- DATA RECORDS
*****
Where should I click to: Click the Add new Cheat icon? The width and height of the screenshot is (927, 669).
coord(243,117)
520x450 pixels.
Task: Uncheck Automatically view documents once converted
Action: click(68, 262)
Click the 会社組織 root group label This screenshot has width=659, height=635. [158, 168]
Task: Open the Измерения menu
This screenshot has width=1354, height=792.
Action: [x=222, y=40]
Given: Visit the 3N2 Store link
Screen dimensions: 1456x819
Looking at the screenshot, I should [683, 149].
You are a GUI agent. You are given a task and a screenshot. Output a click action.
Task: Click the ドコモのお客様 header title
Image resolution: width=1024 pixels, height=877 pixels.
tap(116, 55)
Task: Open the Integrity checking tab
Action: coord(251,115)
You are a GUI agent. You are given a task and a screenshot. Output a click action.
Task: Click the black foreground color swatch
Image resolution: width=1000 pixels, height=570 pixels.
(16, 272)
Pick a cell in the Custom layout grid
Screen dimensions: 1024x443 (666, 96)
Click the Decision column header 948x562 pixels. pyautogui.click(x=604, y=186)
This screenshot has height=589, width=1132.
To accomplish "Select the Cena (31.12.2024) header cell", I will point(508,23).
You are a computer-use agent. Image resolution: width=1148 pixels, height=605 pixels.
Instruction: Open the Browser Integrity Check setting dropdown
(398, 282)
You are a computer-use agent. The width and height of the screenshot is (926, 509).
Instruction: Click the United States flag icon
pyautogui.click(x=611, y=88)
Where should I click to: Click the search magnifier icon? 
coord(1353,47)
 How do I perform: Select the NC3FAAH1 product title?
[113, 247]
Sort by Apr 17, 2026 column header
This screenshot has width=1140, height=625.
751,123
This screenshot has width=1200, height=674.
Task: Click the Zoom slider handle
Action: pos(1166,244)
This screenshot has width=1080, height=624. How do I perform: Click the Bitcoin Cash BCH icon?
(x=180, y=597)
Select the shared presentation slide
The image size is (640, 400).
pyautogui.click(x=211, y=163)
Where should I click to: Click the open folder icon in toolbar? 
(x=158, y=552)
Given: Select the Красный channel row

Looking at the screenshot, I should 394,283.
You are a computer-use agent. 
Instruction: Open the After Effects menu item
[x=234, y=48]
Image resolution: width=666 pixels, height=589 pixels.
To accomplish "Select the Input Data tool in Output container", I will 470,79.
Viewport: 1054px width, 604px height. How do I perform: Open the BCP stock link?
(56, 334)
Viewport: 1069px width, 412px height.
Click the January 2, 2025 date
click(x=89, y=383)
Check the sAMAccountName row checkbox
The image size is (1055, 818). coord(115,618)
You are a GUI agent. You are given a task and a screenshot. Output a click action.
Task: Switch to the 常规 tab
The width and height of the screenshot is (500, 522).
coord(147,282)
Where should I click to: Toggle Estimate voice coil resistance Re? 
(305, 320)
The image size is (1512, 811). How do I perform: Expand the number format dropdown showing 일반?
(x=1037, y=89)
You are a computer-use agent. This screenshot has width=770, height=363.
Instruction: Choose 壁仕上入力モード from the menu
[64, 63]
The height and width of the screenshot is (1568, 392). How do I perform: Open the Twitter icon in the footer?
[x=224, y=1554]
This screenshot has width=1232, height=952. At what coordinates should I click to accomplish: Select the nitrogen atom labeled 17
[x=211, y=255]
*****
- YOUR INSTRUCTIONS
An exact copy of the listing is the goal. Transcribe it in full.

- PROBLEM SOLUTION
Where should I click to: Click the Add new Cheat icon? The width and height of the screenshot is (927, 669).
coord(243,117)
520x450 pixels.
Task: Uncheck Automatically view documents once converted
Action: click(68, 262)
Click the 会社組織 root group label This screenshot has width=659, height=635. [158, 168]
Task: Open the Измерения menu
This screenshot has width=1354, height=792.
Action: [x=222, y=40]
Given: Visit the 3N2 Store link
Screen dimensions: 1456x819
Looking at the screenshot, I should [683, 149].
You are a GUI agent. You are given a task and a screenshot. Output a click action.
Task: Click the ドコモのお客様 header title
Image resolution: width=1024 pixels, height=877 pixels.
tap(116, 55)
Task: Open the Integrity checking tab
Action: coord(251,115)
You are a GUI agent. You are given a task and a screenshot. Output a click action.
Task: Click the black foreground color swatch
Image resolution: width=1000 pixels, height=570 pixels.
(16, 272)
Pick a cell in the Custom layout grid
Screen dimensions: 1024x443 (666, 96)
Click the Decision column header 948x562 pixels. pyautogui.click(x=604, y=186)
This screenshot has height=589, width=1132.
To accomplish "Select the Cena (31.12.2024) header cell", I will point(508,23).
You are a computer-use agent. Image resolution: width=1148 pixels, height=605 pixels.
Instruction: Open the Browser Integrity Check setting dropdown
(398, 282)
You are a computer-use agent. The width and height of the screenshot is (926, 509).
Instruction: Click the United States flag icon
pyautogui.click(x=611, y=88)
Where should I click to: Click the search magnifier icon? 
coord(1353,47)
 How do I perform: Select the NC3FAAH1 product title?
[113, 247]
Sort by Apr 17, 2026 column header
This screenshot has width=1140, height=625.
751,123
This screenshot has width=1200, height=674.
Task: Click the Zoom slider handle
Action: pos(1166,244)
This screenshot has width=1080, height=624. How do I perform: Click the Bitcoin Cash BCH icon?
(x=180, y=597)
Select the shared presentation slide
The image size is (640, 400).
pyautogui.click(x=211, y=163)
Where should I click to: Click the open folder icon in toolbar? 
(x=158, y=552)
Given: Select the Красный channel row

Looking at the screenshot, I should 394,283.
You are a computer-use agent. 
Instruction: Open the After Effects menu item
[x=234, y=48]
Image resolution: width=666 pixels, height=589 pixels.
To accomplish "Select the Input Data tool in Output container", I will 470,79.
Viewport: 1054px width, 604px height. How do I perform: Open the BCP stock link?
(56, 334)
Viewport: 1069px width, 412px height.
Click the January 2, 2025 date
click(x=89, y=383)
Check the sAMAccountName row checkbox
The image size is (1055, 818). coord(115,618)
You are a GUI agent. You are given a task and a screenshot. Output a click action.
Task: Switch to the 常规 tab
The width and height of the screenshot is (500, 522).
coord(147,282)
Where should I click to: Toggle Estimate voice coil resistance Re? 
(305, 320)
The image size is (1512, 811). How do I perform: Expand the number format dropdown showing 일반?
(x=1037, y=89)
You are a computer-use agent. This screenshot has width=770, height=363.
Instruction: Choose 壁仕上入力モード from the menu
[64, 63]
The height and width of the screenshot is (1568, 392). How do I perform: Open the Twitter icon in the footer?
[x=224, y=1554]
This screenshot has width=1232, height=952. At what coordinates should I click to accomplish: Select the nitrogen atom labeled 17
[x=211, y=255]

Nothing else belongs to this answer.